[Dataset entries]
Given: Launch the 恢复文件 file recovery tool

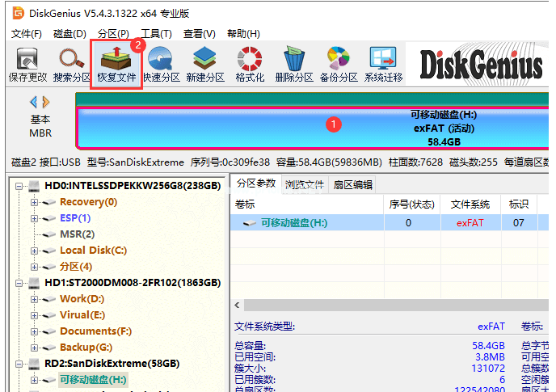Looking at the screenshot, I should [116, 65].
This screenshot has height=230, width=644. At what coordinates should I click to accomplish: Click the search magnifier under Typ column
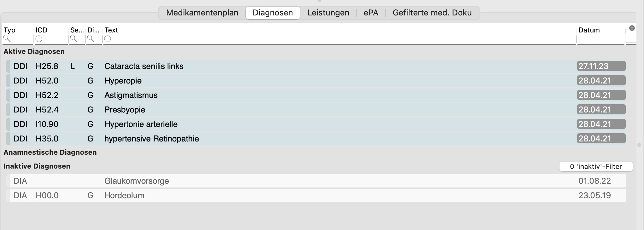coord(7,39)
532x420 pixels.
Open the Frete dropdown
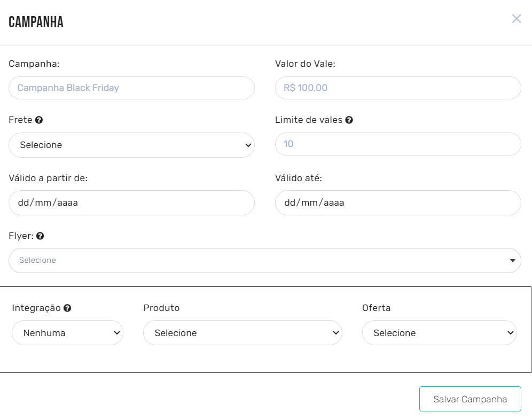131,145
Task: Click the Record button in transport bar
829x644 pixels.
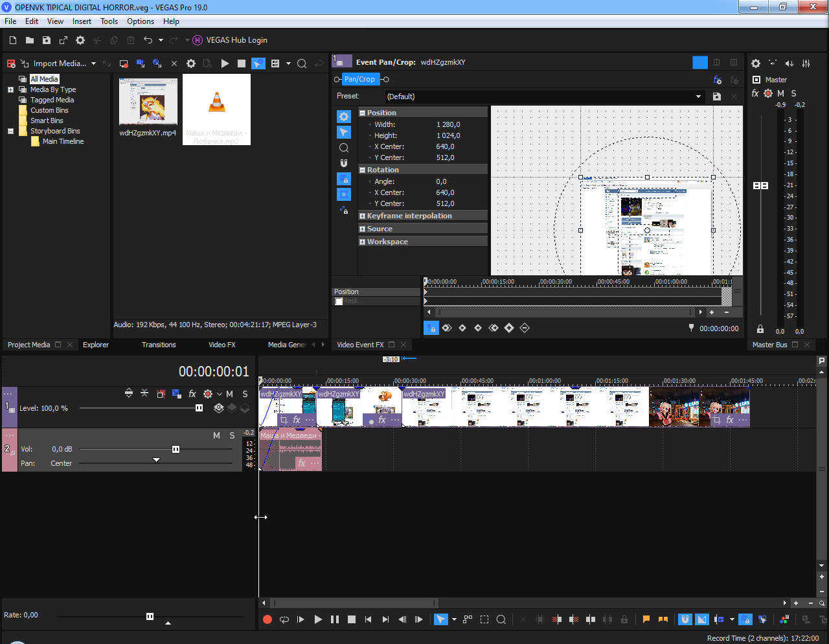Action: (267, 619)
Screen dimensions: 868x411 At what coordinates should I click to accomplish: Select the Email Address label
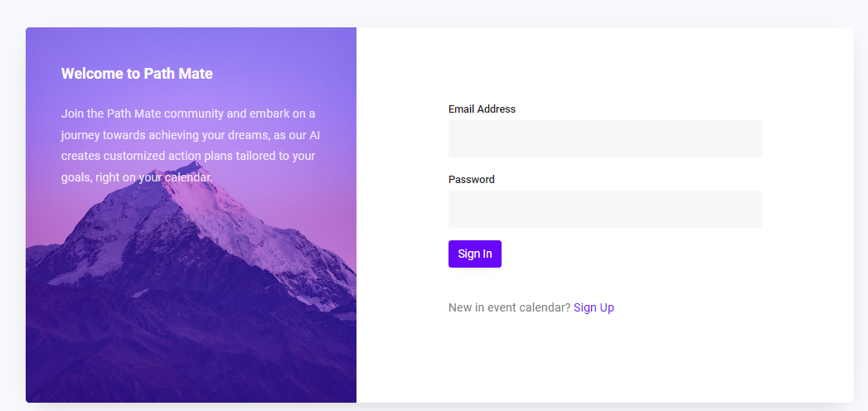pyautogui.click(x=482, y=109)
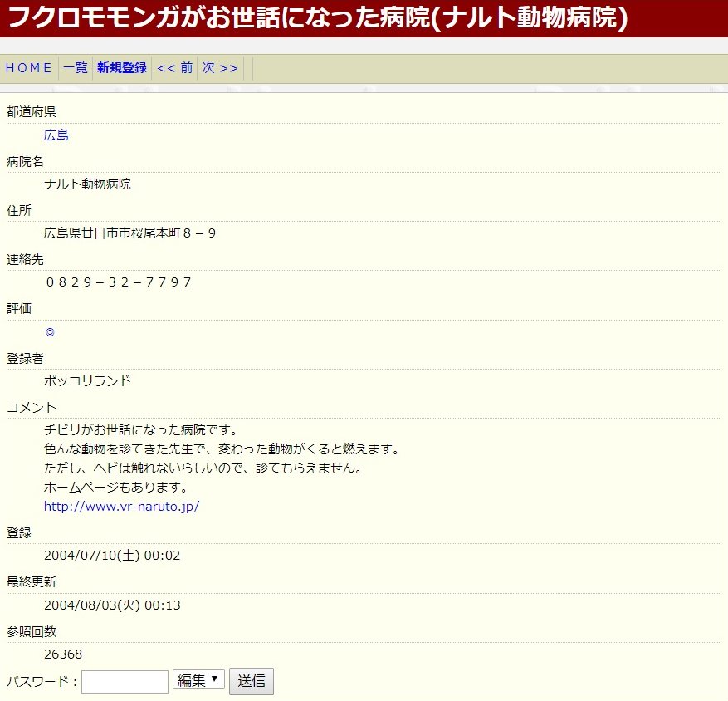Screen dimensions: 728x701
Task: Click 新規登録 to add a new entry
Action: (122, 68)
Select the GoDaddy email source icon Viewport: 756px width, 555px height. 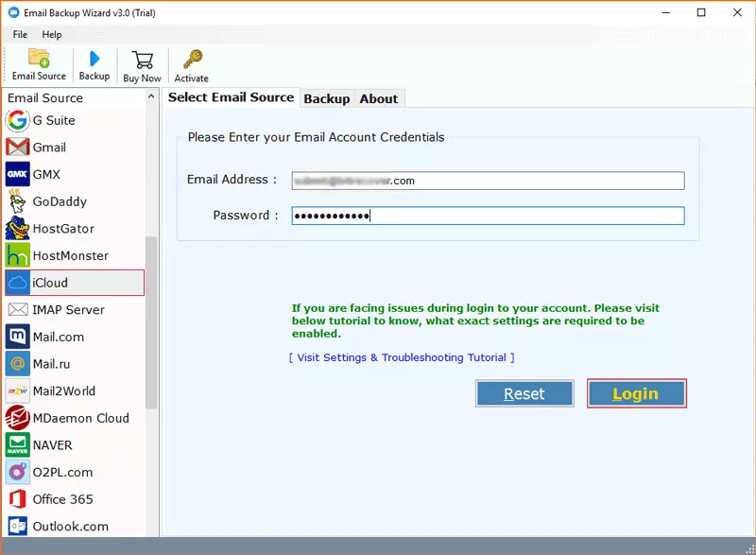(18, 201)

→ **Task**
What you give back should be exactly the lines from the top of the data above down to and including the line with "Task: Click the", minus any pictures.

→ **Result of this task**
Given: Launch the 恢复文件 file recovery tool

Looking at the screenshot, I should [116, 65].
This screenshot has height=230, width=644. At what coordinates should I click to accomplish: Click the search magnifier under Typ column
coord(7,39)
532x420 pixels.
Open the Frete dropdown
131,145
Task: Click the Record button in transport bar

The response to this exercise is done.